Duplication: a sequence change where, compared to a reference sequence, a copy of one or more nucleotides are inserted directly 3' of the original copy of that sequence.
Format: "prefix""position(s)_duplicated""dup", e.g. r.123_345dup
"prefix" = reference sequence used = r. "position(s)_duplicated" = position nucleotide or range of nucleotides duplicated = 123_345 "dup" = type of change is a duplication = dup
- all variants should be described at the DNA level, descriptions at the RNA and/or protein level may be given in addition
- prefix reference sequences accepted are r. (coding and non-coding RNA).
- "positions_duplicated" should contain two different positions, e.g. 123_126 not 123_123.
- the "positions_duplicated" should be listed from 5' to 3', e.g. 123_126 not 126_123.
- by definition, duplication may only be used when the additional copy is directly 3'-flanking of the original copy (a "tandem duplication").
- when a variant can be described as a duplication it must be desribed as a duplication and not as e.g. an insertion (see Prioritization)
- when there is no evidence that the extra copy of a sequence detected is in tandem (directly 3'-flanking) the original copy, the change can not be described as a duplication, it should be described as an insertion (see Insertion).
- inverted duplications are described as insertion (r.234_235ins123_234inv), not as a duplication (see Inversion)
- for all descriptions the most 3' position possible of the reference sequence is arbitrarily assigned to have been changed (3'rule)
- the 3'rule also applies for changes in single residue stretches and tandem repeats
- NOTE: the exception to the 3'rule for duplications around exon/exon junctions see Duplications does not apply when describing variants based on a RNA reference sequence
- r.7dup (one nucleotide): the duplication of a "u" at position r.7 in the sequence ..acuuacugcc.. to ..acuuacuugcc..: NOTE: it is not allowed to describe the variant as r.6_7insu (see prioritisation)

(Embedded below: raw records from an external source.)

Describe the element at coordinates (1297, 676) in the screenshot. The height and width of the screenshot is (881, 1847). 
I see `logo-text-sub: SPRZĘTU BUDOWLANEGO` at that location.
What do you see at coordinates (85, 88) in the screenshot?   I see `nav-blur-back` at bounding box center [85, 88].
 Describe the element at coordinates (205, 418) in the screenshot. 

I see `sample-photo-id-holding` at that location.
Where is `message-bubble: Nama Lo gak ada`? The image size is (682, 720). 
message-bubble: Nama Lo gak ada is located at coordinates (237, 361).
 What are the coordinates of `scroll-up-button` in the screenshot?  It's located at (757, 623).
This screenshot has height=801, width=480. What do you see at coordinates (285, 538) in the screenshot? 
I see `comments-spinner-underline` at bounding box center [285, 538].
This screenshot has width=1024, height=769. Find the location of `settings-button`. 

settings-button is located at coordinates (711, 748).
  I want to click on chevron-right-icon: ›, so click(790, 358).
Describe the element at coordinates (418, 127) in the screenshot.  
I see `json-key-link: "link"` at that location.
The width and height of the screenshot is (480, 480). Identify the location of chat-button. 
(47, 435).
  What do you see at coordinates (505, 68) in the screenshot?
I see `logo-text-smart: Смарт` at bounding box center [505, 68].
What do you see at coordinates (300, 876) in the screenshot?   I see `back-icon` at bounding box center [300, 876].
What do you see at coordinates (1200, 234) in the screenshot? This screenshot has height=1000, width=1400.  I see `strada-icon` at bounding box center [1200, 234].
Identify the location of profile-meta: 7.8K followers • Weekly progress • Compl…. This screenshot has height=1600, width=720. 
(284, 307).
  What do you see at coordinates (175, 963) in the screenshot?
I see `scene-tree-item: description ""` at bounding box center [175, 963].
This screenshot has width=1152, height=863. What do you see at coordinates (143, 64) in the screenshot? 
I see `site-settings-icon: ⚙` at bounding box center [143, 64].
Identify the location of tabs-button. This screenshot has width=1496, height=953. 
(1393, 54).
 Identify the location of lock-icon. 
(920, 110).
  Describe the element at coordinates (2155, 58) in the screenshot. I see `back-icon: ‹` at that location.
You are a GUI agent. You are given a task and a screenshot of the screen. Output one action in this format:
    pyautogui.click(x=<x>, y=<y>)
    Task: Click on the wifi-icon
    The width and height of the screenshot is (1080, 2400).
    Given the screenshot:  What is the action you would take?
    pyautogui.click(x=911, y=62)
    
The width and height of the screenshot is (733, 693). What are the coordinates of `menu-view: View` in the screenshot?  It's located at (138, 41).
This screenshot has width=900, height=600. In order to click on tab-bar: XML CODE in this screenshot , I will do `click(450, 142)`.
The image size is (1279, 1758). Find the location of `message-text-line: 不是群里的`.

- r.6_8dup (several nucleotides): a duplication from position r.6 to r.8 in the sequence ..acaauugcc.. to ..acaauugcugcc..: NOTE: it is allowed to describe the variant as g.6_8dupugc
Why do we not describe a duplication as an insertion?
Although duplications are basically a special type of insertion, there are several reasons why the recommendation is to describe duplications separately;
- the description is simple and shorter,
- it is clear and prevents confusion regarding the position when an insertion is incorrectly reported like "22insg".
How should I describe the change "aucgaucgaucgaucaggguccc" to "aucgaucgaucgaucaaucgaucgaucggguccc"? The fact that the inserted sequence (aucgaucgauc) is present in the original sequence suggests it derives from a duplicative event.
The variant should be described as an insertion; r.17_18ins5_16. A description using "dup" is not correct since, by definition, a duplication should be directly 3'-flanking of the original copy (in tandem). Note that the description given still makes it clear that the sequence inserted between r.17 and r.18 is probably derived from nearby, i.e. position r.5 to r.16, and thus likely derived from a duplicative event.